What the exercise asks - Only the text of the records, copied exactly, is wanted; no pictures.
==*==
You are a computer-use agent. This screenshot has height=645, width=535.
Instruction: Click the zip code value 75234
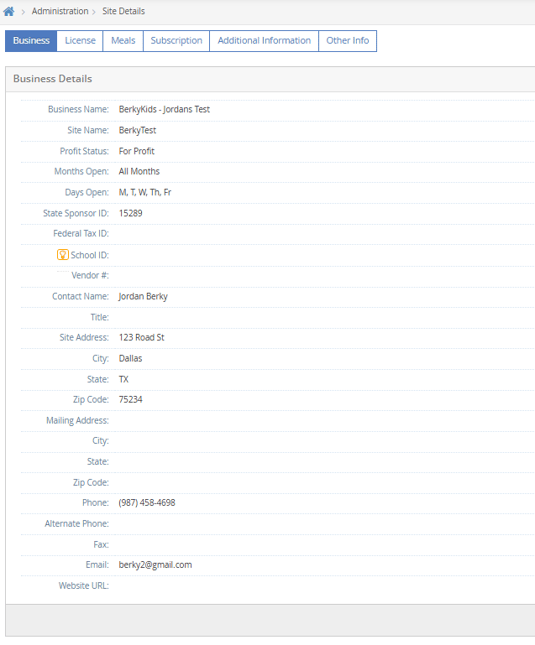pos(130,399)
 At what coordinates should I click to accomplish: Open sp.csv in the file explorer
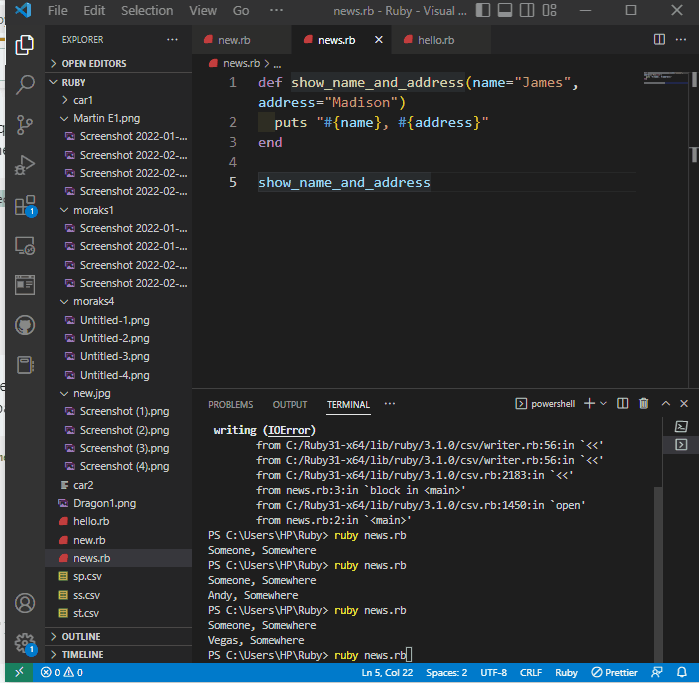(x=87, y=576)
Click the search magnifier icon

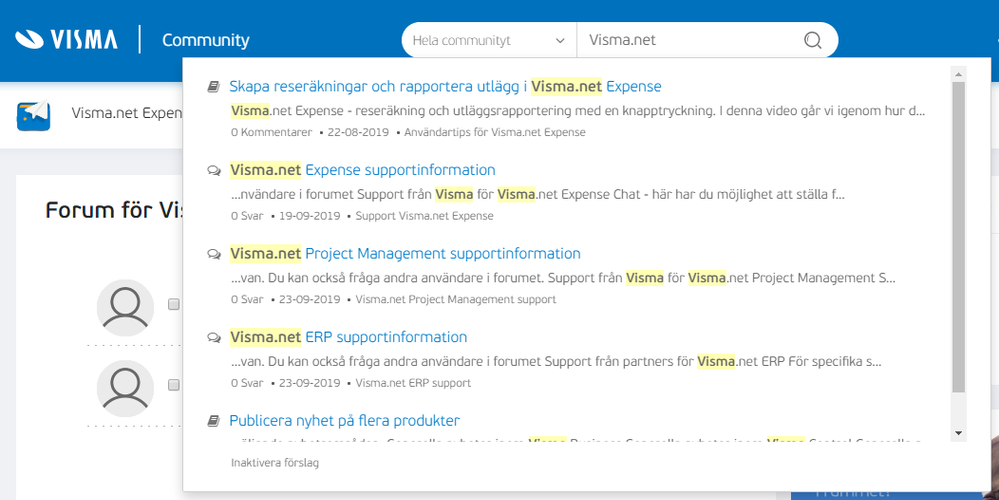812,41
==*==
Completed task -
You are a computer-use agent. This screenshot has height=645, width=535.
Instruction: Click the zip code value 75234
pos(130,399)
 At what coordinates should I click to accomplish: Open sp.csv in the file explorer
(x=87, y=576)
Click the search magnifier icon

812,41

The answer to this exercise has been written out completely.